### EXERCISE INSTRUCTIONS
Start your answer with the line containing "Posa rampa carrabile Varese (271, 2563)" and end it with the last line of the records below, retyping every line between exactly and adding nothing.

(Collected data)
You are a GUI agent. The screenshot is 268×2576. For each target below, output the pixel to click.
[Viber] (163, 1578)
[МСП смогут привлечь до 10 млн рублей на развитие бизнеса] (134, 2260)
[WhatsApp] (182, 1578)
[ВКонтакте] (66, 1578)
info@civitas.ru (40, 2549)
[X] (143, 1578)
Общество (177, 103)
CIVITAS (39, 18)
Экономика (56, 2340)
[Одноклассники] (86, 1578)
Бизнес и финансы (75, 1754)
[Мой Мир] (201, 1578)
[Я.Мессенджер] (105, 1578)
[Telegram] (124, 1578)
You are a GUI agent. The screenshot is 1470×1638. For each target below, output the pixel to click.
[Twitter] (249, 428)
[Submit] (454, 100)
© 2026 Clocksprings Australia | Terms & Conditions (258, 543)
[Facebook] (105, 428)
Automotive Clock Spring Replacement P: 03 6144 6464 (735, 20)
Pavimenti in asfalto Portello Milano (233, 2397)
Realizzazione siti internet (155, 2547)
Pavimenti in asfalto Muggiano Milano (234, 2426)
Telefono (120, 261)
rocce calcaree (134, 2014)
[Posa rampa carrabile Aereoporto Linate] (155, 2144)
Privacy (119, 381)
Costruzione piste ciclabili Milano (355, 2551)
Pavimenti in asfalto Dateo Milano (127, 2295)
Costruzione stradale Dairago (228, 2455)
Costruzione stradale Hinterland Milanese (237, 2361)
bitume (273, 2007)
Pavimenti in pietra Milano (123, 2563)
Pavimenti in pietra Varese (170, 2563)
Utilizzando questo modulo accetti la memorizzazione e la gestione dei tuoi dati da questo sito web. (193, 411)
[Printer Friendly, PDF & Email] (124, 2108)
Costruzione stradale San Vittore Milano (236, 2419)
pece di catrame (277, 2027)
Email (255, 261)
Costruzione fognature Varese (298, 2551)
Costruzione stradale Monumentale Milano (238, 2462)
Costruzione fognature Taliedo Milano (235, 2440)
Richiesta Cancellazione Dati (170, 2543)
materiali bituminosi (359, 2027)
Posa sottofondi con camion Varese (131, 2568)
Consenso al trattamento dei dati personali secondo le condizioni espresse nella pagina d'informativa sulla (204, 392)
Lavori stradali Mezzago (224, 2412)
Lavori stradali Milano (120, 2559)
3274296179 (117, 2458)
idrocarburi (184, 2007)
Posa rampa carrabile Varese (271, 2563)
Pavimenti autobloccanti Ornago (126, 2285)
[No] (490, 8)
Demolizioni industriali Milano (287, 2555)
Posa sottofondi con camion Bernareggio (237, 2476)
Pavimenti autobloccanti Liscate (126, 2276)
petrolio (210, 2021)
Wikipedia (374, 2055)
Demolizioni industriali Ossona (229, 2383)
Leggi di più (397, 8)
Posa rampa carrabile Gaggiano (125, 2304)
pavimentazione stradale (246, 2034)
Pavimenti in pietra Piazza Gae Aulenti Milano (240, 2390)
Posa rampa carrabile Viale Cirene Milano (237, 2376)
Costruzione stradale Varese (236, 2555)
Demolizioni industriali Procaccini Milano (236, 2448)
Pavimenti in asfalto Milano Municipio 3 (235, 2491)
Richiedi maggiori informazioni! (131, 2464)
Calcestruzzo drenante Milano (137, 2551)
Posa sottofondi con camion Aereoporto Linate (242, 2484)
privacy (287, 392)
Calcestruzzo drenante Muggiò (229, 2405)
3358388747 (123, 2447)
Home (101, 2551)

### EXERCISE RESPONSE
Posa rampa carrabile Varese (271, 2563)
Pavimenti autobloccanti Ornago (126, 2285)
[No] (490, 8)
Demolizioni industriali Milano (287, 2555)
Posa sottofondi con camion Bernareggio (237, 2476)
Pavimenti autobloccanti Liscate (126, 2276)
petrolio (210, 2021)
Wikipedia (374, 2055)
Demolizioni industriali Ossona (229, 2383)
Leggi di più (397, 8)
Posa rampa carrabile Gaggiano (125, 2304)
pavimentazione stradale (246, 2034)
Pavimenti in pietra Piazza Gae Aulenti Milano (240, 2390)
Posa rampa carrabile Viale Cirene Milano (237, 2376)
Costruzione stradale Varese (236, 2555)
Demolizioni industriali Procaccini Milano (236, 2448)
Pavimenti in asfalto Milano Municipio 3 (235, 2491)
Richiedi maggiori informazioni! (131, 2464)
Calcestruzzo drenante Milano (137, 2551)
Posa sottofondi con camion Aereoporto Linate (242, 2484)
privacy (287, 392)
Calcestruzzo drenante Muggiò (229, 2405)
3358388747 (123, 2447)
Home (101, 2551)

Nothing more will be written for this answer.